Dari Pesta Indonesia “Indonesien Paradise der 1.000 Inseln II“ yang diadakan tanggal 9 Januari 2016 yang lalu di Resto Sternen, Seitingen, Landkreis Tuttlingen, negara bagian Württemberg, Jerman, saya jadi semakin tahu apa saja makanan besar dan kecil dari Indonesia, favorit penduduk. Penduduk di sini berarti tidak hanya penduduk lokal lho ya. Jerman kan multikulti sejak dulu kala. Bahkan semakin berwarna dengan kedatangan para pengungsi akhir-akhir ini. Ya, tamu yang mencicipi itu asli dari Jerman, Amerika, Polandia, Rusia, Swiss, Turki, Vietnam, Thailand dan tentu Indonesia sendiri. Mereka berjenis kelamin laki-laki dan perempuan, mulai umur 3 bulan sampai 81 tahun.
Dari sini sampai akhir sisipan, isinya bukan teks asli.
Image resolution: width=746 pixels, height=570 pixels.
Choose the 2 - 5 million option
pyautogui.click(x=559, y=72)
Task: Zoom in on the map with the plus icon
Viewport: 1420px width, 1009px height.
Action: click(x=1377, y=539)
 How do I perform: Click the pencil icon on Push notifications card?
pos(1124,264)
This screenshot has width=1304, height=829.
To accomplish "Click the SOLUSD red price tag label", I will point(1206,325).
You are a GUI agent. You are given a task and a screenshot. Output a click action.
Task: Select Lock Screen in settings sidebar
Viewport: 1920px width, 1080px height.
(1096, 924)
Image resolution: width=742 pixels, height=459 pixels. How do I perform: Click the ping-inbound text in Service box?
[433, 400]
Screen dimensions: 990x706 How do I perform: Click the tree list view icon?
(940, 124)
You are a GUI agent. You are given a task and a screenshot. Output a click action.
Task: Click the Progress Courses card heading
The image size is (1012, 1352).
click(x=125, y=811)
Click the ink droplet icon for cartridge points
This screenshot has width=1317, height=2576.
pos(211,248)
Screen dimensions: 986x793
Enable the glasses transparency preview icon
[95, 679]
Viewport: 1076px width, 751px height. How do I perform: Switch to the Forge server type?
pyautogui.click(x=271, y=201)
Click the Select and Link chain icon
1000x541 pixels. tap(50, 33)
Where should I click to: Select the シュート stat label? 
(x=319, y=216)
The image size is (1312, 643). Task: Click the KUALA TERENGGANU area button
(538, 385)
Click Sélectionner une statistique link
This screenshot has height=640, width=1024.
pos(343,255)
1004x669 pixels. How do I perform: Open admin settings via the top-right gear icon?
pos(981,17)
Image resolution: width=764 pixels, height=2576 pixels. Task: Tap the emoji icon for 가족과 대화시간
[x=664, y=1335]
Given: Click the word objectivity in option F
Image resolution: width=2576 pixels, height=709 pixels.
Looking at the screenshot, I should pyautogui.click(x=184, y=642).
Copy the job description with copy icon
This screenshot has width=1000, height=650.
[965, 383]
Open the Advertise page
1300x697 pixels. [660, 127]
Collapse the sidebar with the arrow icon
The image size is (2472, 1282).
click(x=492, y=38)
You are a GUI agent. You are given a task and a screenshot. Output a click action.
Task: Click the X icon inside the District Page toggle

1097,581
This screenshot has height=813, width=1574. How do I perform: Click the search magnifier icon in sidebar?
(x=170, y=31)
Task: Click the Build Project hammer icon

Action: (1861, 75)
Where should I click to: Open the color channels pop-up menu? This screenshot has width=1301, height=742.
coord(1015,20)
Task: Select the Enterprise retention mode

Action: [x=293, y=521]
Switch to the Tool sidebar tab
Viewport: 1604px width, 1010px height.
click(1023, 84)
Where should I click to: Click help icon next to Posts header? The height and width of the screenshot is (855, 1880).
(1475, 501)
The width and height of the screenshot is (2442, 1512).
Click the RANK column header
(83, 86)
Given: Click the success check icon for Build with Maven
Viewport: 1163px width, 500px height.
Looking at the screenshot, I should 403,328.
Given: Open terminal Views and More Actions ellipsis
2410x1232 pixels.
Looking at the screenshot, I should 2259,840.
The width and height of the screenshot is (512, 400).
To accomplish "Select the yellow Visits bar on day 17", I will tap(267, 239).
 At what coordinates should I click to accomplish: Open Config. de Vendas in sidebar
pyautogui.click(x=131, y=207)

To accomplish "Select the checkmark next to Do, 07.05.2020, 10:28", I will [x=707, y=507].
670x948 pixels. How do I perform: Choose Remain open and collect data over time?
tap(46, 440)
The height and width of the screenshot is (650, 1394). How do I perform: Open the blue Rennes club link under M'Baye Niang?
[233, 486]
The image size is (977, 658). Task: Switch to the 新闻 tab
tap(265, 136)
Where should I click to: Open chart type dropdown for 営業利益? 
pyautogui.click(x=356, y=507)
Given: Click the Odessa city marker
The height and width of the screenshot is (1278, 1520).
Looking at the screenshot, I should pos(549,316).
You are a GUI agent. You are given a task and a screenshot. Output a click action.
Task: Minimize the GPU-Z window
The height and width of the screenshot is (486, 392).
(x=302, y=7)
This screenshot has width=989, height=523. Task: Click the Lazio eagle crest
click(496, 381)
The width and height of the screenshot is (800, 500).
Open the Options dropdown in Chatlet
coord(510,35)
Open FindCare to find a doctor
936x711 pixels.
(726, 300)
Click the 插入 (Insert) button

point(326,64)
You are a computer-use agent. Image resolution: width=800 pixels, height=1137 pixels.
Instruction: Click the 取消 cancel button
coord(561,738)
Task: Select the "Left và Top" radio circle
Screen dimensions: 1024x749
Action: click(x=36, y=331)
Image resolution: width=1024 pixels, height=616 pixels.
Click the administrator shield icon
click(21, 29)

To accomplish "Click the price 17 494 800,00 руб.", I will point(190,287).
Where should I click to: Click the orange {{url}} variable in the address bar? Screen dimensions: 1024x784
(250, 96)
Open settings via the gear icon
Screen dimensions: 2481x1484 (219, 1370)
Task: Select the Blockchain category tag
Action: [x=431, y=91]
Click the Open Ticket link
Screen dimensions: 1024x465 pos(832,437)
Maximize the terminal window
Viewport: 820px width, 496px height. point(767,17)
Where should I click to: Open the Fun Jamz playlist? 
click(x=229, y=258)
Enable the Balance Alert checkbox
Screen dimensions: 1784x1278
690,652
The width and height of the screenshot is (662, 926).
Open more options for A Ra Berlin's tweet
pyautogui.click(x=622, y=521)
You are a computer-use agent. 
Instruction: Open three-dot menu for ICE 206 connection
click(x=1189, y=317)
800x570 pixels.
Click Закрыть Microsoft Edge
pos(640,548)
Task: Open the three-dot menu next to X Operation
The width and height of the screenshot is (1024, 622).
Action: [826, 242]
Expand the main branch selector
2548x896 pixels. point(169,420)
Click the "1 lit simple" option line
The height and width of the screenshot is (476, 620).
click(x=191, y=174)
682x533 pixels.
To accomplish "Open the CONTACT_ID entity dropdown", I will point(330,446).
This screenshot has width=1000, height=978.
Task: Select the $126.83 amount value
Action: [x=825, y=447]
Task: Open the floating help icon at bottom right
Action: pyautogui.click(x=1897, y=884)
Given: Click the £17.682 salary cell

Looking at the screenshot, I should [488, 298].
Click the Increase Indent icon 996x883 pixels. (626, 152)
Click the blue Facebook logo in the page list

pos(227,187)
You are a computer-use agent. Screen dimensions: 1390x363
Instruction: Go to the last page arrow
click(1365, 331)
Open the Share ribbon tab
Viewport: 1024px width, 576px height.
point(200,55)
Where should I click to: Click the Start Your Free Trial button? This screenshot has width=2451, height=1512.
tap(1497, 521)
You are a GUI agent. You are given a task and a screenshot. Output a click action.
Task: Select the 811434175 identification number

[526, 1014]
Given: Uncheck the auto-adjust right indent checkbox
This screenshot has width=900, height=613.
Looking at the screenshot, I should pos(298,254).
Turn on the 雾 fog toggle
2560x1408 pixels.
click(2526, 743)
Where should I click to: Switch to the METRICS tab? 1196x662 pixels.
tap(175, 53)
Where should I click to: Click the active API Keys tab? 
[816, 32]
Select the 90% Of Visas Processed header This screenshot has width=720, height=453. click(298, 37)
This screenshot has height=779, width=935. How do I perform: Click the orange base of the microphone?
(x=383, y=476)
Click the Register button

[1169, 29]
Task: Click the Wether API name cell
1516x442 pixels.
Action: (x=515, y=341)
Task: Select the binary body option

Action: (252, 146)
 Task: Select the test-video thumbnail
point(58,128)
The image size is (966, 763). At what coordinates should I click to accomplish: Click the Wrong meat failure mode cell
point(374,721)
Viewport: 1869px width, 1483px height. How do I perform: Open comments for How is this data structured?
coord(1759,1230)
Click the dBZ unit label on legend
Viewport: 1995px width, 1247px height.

Dari 100 undangan yang hadir sekitar 90 orang saja.
Tadinya mau pesan di resto Asia dekat rumah tapi rasanya kok, nggak pas, milih masak sendiri. Makanan dimasak bareng-bareng tapi dilakukan di rumah masing-masing, bukan makanan restoran. Makanan rumahan yang resepnya tentu berdasarkan pengalaman dalam hidup keluarganya.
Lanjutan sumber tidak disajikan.